The duchess, Anna d’Este, came hurrying down the stairs, having heard the commotion. The wife of Scarface was a plain-looking Italian woman of thirty-one. The marriage had been arranged, and the duke was no more faithful than other men of wealth and power; but, all the same, he was fond of Anna and she of him.

Young Henri was right behind her, a handsome boy with fair curly hair.

Duchess Anna had never spoken to Pierre or even acknowledged his existence, so it was important to present himself to her as an authoritative figure who could be relied upon in this crisis. He bowed and said: ‘Madame, young Monsieur, I’m sorry to tell you that the duke is hurt.’

Henri looked frightened. Pierre remembered him at the age of eight, complaining that he was considered too young to take part in the jousting. He had spirit, and might become a worthy successor to his warrior father, but that day was far off. Now the boy said in a voice of panic: ‘How? Where? Who did it?’
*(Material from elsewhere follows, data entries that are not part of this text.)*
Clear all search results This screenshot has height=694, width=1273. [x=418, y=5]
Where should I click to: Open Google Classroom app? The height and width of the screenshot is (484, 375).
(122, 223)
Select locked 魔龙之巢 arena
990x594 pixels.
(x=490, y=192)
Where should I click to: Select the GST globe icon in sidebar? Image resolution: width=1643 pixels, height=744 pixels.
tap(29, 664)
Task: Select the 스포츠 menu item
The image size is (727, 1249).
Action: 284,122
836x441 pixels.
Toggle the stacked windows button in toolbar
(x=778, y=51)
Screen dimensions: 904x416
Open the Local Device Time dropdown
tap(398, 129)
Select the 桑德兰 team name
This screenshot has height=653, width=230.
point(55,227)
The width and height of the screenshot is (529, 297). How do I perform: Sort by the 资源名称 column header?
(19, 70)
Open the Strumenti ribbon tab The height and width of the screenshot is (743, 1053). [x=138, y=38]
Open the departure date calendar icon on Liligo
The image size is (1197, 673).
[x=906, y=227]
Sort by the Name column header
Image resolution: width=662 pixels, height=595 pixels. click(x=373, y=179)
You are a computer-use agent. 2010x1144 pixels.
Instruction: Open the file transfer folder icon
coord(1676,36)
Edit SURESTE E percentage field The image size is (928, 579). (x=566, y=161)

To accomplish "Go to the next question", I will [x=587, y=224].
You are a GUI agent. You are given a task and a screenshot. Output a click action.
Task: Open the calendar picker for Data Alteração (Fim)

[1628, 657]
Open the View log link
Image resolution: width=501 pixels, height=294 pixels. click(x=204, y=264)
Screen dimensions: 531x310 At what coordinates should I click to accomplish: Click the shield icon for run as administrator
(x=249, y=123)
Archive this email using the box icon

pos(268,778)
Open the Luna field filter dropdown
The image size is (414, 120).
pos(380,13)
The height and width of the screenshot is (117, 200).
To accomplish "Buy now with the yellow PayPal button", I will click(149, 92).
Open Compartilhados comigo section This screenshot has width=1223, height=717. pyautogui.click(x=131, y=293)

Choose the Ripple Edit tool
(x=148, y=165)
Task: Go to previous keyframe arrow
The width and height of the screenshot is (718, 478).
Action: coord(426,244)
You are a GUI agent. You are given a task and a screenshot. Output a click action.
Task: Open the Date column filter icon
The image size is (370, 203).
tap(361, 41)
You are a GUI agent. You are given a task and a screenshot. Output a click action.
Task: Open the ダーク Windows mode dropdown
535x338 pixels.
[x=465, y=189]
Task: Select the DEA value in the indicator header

Pierre ignored him and spoke to his mother. ‘I have sent for the royal surgeons, and I have ordered your servants to prepare a bed here on the ground floor so that the duke will not have to be carried upstairs.’

She said: ‘How bad is the injury?’

‘He has been shot in the back, and when I left him he was unconscious.’

The duchess gave a sob, then controlled herself. ‘Where is he? I must go to him.’

‘He will be here in minutes. I ordered the men to improvise a stretcher. He should not be jolted.’

‘How did this happen? Was there a battle?’

Henri said: ‘My father would never be shot in the back during a battle!’

‘Hush,’ said his mother.

Pierre said: ‘You are quite right, Prince Henri. Your father never fails to face the enemy in battle. I have to tell you there was treachery.’ He recounted how the assassin had hidden himself, then fired as soon as the ferry left the shore. ‘I sent a party of men-at-arms to chase after the villain.’

Henri said tearfully: ‘When we catch him he must be flayed alive!’

In a flash, Pierre saw that if Scarface died, the catastrophe could yet be turned to advantage. Slyly he said: ‘Flayed, yes – but not before he tells us whose orders he is following. I predict that the man who pulled the trigger will turn out to be a nobody. The real criminal is whoever sent him.’

Before he could say whom he had in mind, the duchess said it for him, spitting the name in hatred: ‘Gaspard de Coligny.’

Coligny was certainly the prime suspect, with Antoine de Bourbon dead and his brother Louis a captive. But the truth hardly mattered. Coligny would make a useful hate figure for the Guise family – and especially for the impressionable boy whose father had just been shot. Pierre’s plan was firming up in his mind when shouts from outside told him the duke had arrived.

Pierre stayed close to the duchess as the duke was brought in and settled in a bed. Every time Anna expressed a wish, Pierre repeated it loudly as an order, giving the impression that he had become her right-hand man. She was too distraught to care what he might be scheming, and in fact appeared glad to have someone beside her who seemed to know what needed to be done.

Scarface had recovered consciousness, and was able to speak to his wife and son. The surgeons arrived. They said that the wound did not appear fatal, but everyone knew how easily such wounds turned lethally putrescent, and no one rejoiced yet.